I think you made a good choice. I appreciate your words. Your right, my children are my priority, even if I do work 40 hours a week with a 45 min each way commute in traffic.

motherjanegoose

March 15th, 2013
4:35 pm

Lots to think about after reading these comments!

My Mom was June Cleaver, so to speak, and never worked outside the home. She was OCD about our house. My husband’s mom worked most of the time ( after I met her) and their house was not clean at all.

When we married, I thought I was supposed to do all the housework and thus I did. My husband took out the trash IF I reminded him.

When I started traveling for my job, I reduced my expectations with our house. Since I never recruited my husband, he did not really notice that he should be pitching in.
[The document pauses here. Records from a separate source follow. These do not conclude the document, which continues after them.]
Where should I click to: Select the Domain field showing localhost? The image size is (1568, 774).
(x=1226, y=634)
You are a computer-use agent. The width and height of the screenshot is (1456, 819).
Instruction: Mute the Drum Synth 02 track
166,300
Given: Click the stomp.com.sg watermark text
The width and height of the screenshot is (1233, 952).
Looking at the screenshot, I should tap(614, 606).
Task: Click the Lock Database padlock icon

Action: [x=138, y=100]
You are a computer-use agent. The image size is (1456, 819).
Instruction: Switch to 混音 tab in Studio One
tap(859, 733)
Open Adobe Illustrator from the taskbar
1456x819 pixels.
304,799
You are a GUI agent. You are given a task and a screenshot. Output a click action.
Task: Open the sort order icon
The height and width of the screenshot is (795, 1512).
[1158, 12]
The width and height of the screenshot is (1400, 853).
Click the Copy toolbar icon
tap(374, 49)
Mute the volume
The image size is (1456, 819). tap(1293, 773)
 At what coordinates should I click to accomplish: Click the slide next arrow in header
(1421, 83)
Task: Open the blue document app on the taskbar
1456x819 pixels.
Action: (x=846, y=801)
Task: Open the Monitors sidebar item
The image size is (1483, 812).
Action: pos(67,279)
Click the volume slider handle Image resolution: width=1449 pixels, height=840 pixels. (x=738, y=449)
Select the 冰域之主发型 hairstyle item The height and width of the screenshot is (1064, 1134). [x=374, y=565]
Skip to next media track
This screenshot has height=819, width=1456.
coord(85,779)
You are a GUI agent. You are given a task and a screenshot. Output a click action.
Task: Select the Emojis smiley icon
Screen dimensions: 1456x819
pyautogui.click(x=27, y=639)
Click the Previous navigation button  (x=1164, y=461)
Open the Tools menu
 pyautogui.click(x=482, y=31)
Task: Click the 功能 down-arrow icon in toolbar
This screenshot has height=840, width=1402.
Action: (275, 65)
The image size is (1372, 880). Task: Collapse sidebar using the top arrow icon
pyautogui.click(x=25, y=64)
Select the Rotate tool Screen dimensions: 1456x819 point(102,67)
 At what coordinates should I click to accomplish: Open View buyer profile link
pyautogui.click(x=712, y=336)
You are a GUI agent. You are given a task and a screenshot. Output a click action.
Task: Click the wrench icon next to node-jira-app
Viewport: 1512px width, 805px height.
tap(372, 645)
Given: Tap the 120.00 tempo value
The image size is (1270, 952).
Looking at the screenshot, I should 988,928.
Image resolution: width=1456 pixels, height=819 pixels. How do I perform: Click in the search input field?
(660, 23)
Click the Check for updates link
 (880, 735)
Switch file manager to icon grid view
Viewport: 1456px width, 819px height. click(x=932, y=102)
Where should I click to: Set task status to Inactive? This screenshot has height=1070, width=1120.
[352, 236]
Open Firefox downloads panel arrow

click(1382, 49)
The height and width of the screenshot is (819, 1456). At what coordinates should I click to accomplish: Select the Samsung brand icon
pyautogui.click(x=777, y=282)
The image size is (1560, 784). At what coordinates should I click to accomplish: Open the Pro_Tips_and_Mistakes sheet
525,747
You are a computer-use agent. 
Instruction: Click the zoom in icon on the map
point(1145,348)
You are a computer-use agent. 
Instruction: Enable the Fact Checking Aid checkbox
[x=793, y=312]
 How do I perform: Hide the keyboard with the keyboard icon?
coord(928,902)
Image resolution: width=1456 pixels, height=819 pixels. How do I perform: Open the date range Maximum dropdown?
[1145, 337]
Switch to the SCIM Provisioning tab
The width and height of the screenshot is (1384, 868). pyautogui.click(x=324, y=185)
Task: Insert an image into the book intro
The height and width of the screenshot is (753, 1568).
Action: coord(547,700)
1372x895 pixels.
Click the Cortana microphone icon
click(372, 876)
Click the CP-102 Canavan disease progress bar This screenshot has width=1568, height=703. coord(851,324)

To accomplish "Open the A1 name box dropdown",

I refused to be the mean mom ( that my mom was) and so I did not rant at the kids when they forgot to do their chores. Dad did not encourage them either. I could not keep up with everything and thus some things were let go.

My daughter is pretty neat and will pitch in and help me around the house. She gets after her Dad and reminds him to do things that he is oblivious too. This makes me laugh. I am tired of nagging, so I just let it go. FYI I would not have to nag if others would remember to put toilet paper on the roll or even paper towels. Should you put your trash in the trash can, under the sink, or simply leave it in the sink? My son is not too neat but he will dig in and get things done. Perhaps this is my fault, as I was not a drill sergeant with them when they lived at home?

@homeschooler, I too did everything in a sequential order. When mine were smaller, I worked part time. We did not have a lot of money and I really never thought about advancing my career and letting go of the household responsibilities. Now that they are older, I am able to pursue my interests. It has been fun advancing my career. I always kept my finger in the pot and so it was a natural progression.

@ FCM…my hat is off to you as you are doing this alone! Let me know if you want to get together some time for a quick bite to eat!